Prospective validation of a new imaging scorecard to assess leptomeningeal metastasis: A joint EORTC BTG and RANO effort
Emilie Le Rhun, , Patrick Devos, Sebastian Winklhofer, Hafida Lmalem, Dieta Brandsma, Priya Kumthekar, Antonella Castellano, Annette Compter, Frederic Dhermain, Enrico Franceschi, Peter Forsyth, Julia Furtner, Norbert Galldiks, Jaime Gállego Pérez-Larraya, Jens Gempt, Elke Hattingen, Johann Martin Hempel, Slavka Lukacova, Giuseppe Minniti, Barbara O’Brien, Tjeerd J Postma, Patrick Roth, Roberta Rudà , Niklas Schaefer, Nils O Schmidt, Tom J Snijders, Steffi Thust, Martin van den Bent, Anouk van der Hoorn, Guillaume Vogin, Marion Smits, Joerg C Tonn, Kurt A Jaeckle, Matthias Preusser, Michael Glantz, Patrick Y Wen, Martin Bendszus, Michael Weller,
Neuro Oncol
https://doi.org/10.1093/neuonc/noac043
Abstract
Background: Validation of the 2016 RANO MRI scorecard for leptomeningeal metastasis failed for multiple reasons. Accordingly, this joint EORTC Brain Tumor Group and RANO effort sought to prospectively validate a revised MRI scorecard for response assessment in leptomeningeal metastasis. Methods: Coded paired cerebrospinal MRI of 20 patients with leptomeningeal metastases from solid cancers at baseline and follow-up after treatment and instructions for assessment were provided via the EORTC imaging platform.

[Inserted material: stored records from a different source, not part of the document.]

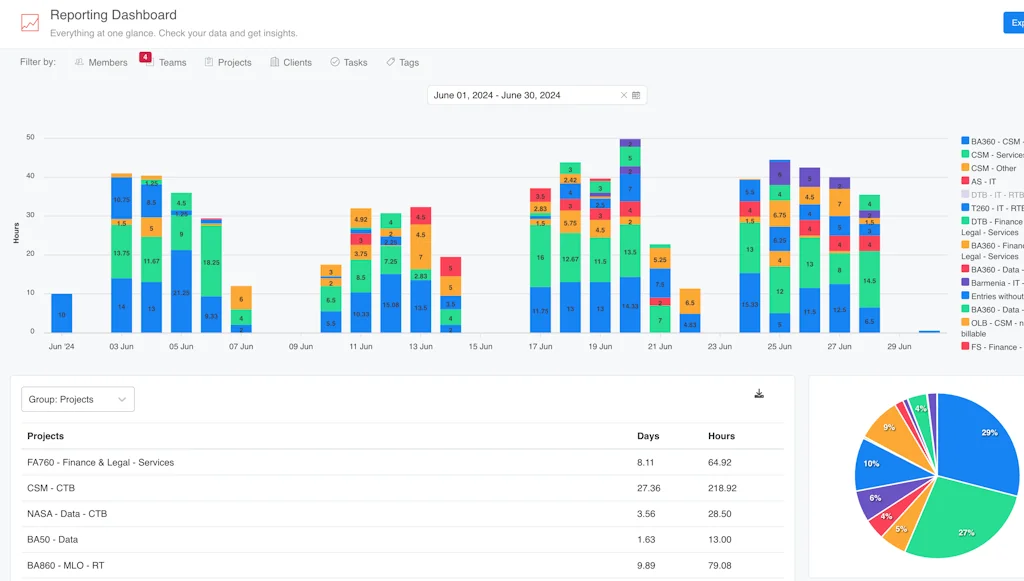
Task: Click the Reporting Dashboard chart logo icon
Action: [x=30, y=23]
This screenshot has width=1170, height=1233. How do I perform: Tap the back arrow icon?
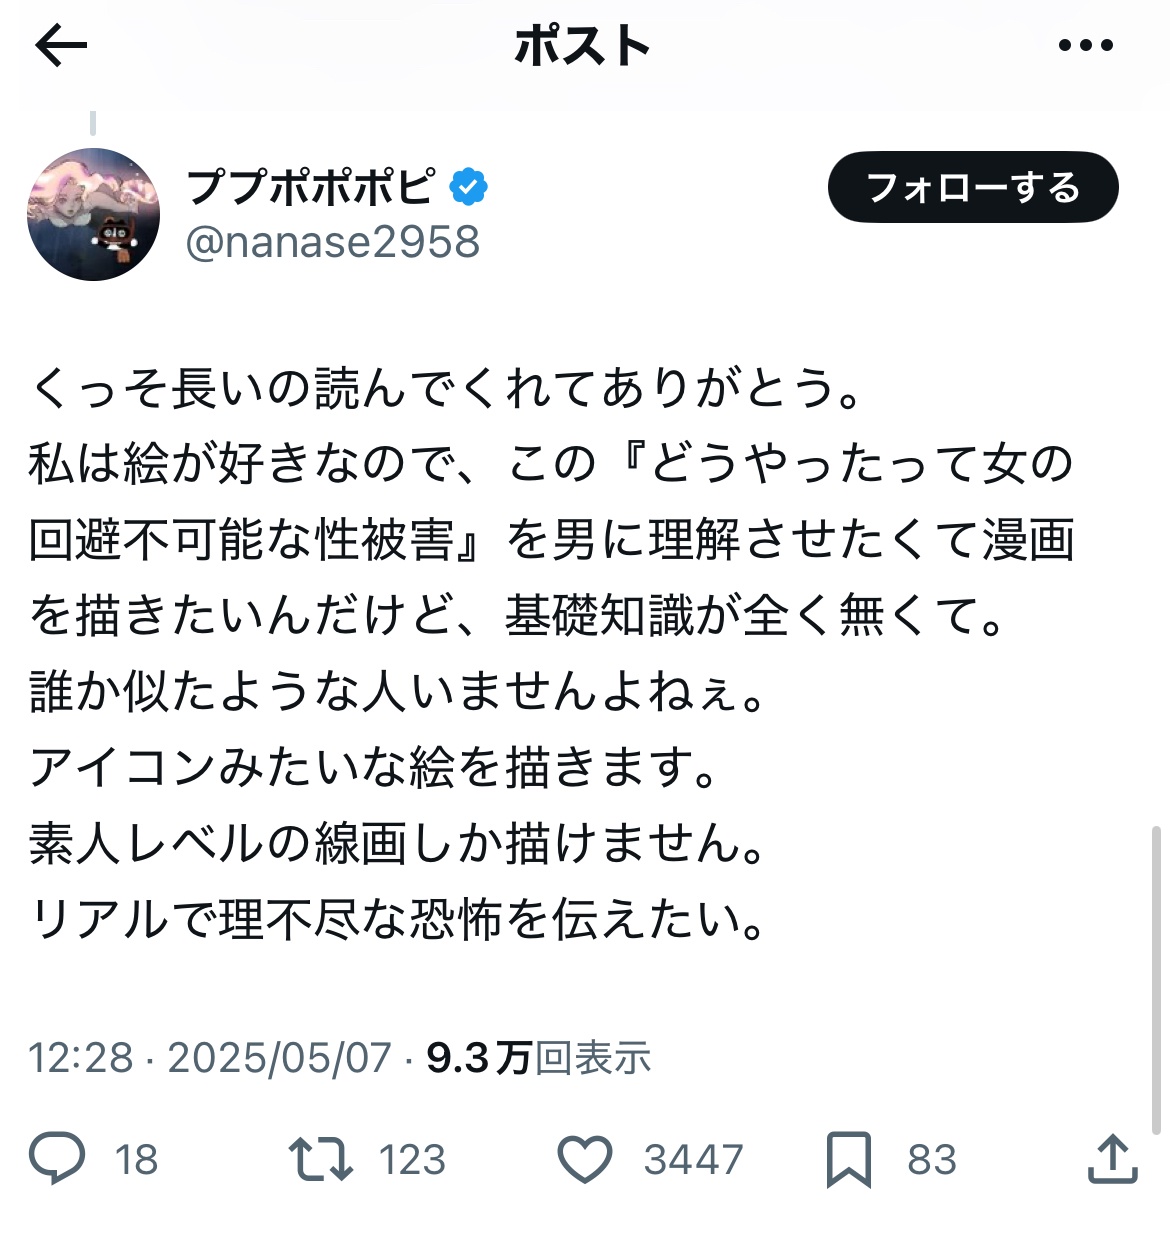pyautogui.click(x=61, y=46)
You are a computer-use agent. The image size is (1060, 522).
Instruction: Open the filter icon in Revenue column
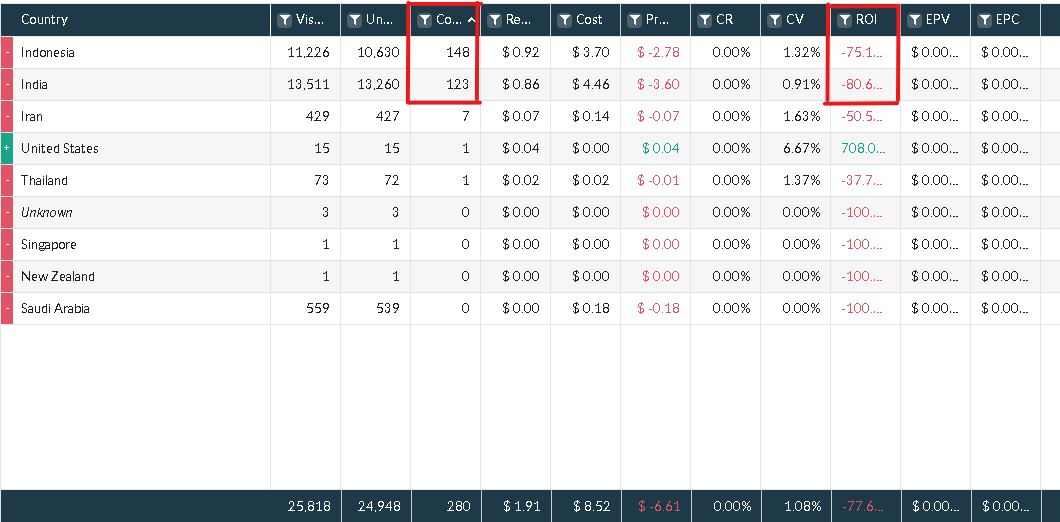495,20
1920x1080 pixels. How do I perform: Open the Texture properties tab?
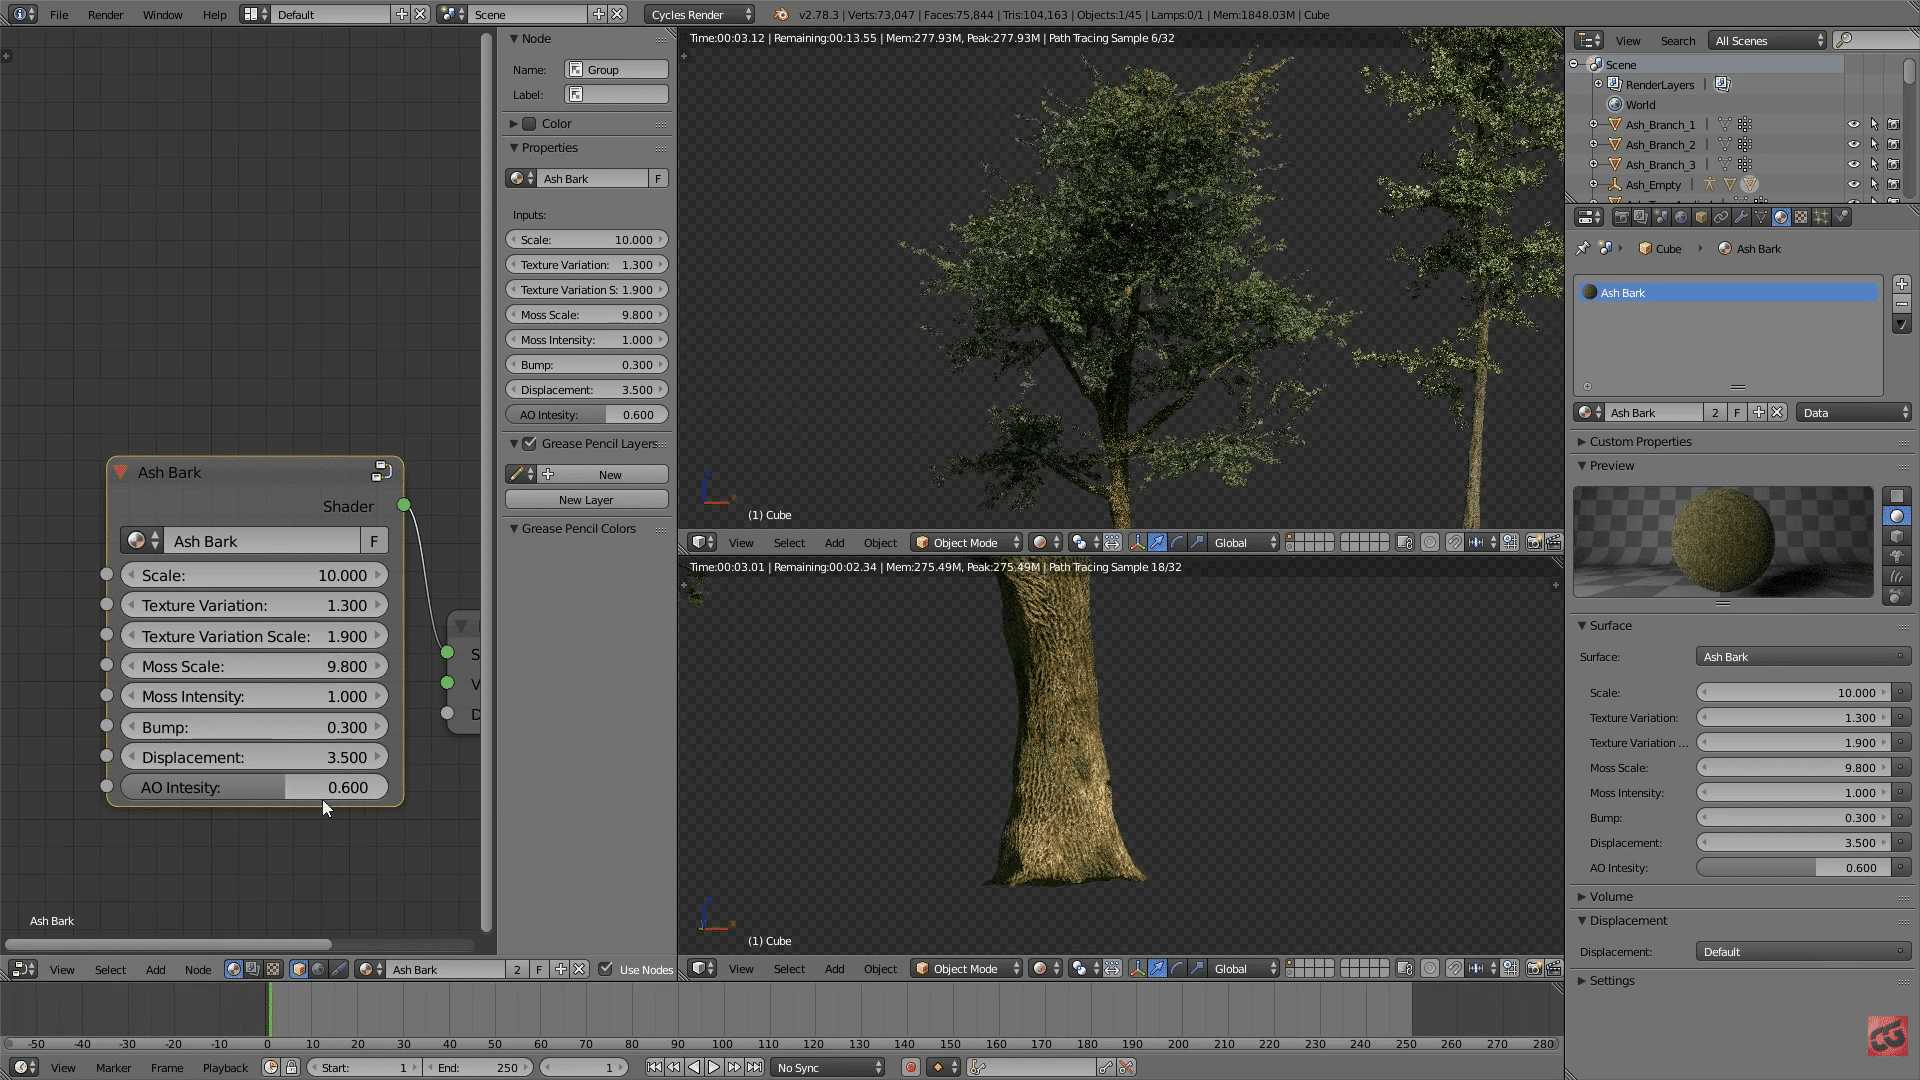[x=1801, y=217]
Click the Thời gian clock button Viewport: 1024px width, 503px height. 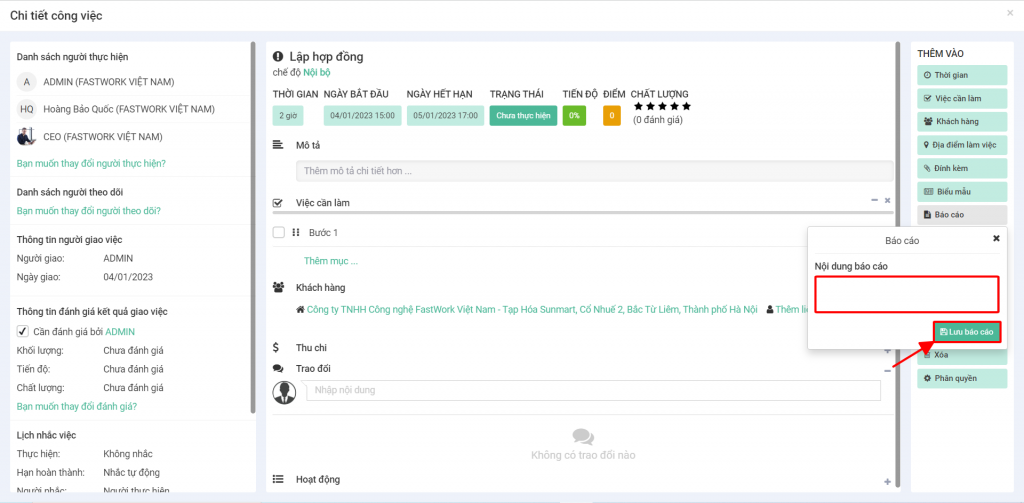point(961,75)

The Kappa coefficient was used to evaluate the interobserver pairwise agreement. Results: Thirty-five raters participated, including 9 neuroradiologists, 17 neurologists, 4 radiation oncologists, 3 neurosurgeons, and 2 medical oncologists. Among single leptomeningeal metastases-related imaging findings at baseline, the best median concordance was noted for hydrocephalus (Kappa = 0.63), and the worst median concordance for spinal linear enhancing disease (Kappa = 0.46). The median concordance of raters for the overall response assessment was moderate (Kappa = 0.44). Notably, the interobserver agreement for the presence of parenchymal brain metastases at baseline was fair (Kappa = 0.29) and virtually absent for their response to treatment. 394 of 700 ratings (20 patients x 35 raters, 56%) were fully completed. In 308 of 394 fully completed ratings (78%), the overall response assessment perfectly matched the summary interpretation of the single ratings as proposed in the scorecard instructions. Conclusion: This study confirms the principle utility of the new scorecard, but also indicates the need for training of MRI assessment with a dedicated reviewer panel in clinical trials. Electronic case report forms with “blocking options” may be required to enforce completeness and quality of scoring.